### Brief
Every line below from the one with "Cancel changes with 取消 icon" through the one with "Instruction: Open 店舗・コンビニ・自宅で！商品の受取方法 link" should be retyped exactly, both ends included; no other lines and no pictures.

### Data records
------------------------------------
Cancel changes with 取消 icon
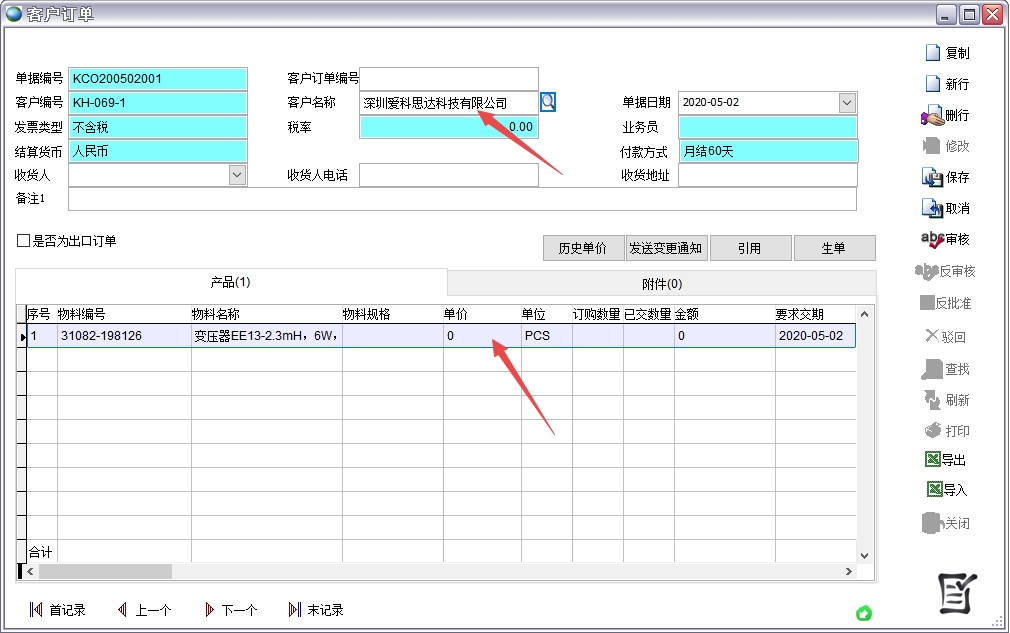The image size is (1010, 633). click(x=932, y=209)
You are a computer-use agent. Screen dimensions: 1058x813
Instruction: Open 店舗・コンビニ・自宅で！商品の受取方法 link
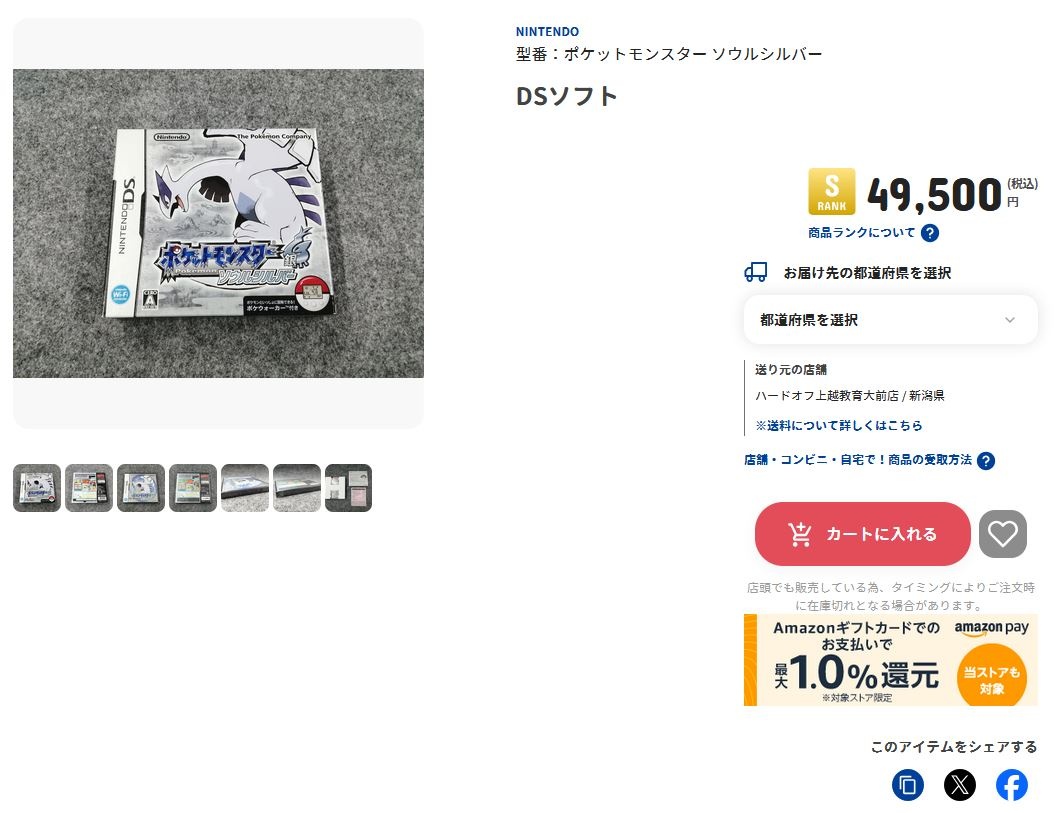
------------------------------------
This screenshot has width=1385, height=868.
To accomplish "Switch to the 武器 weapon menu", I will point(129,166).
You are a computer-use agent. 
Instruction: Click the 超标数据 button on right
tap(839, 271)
------------------------------------
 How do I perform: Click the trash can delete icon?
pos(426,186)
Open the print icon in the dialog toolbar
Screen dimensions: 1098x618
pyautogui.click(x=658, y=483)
------------------------------------
### Result
Cancel changes with 取消 icon
The image size is (1010, 633). click(x=932, y=209)
You are a computer-use agent. Screen dimensions: 1058x813
Instruction: Open 店舗・コンビニ・自宅で！商品の受取方法 link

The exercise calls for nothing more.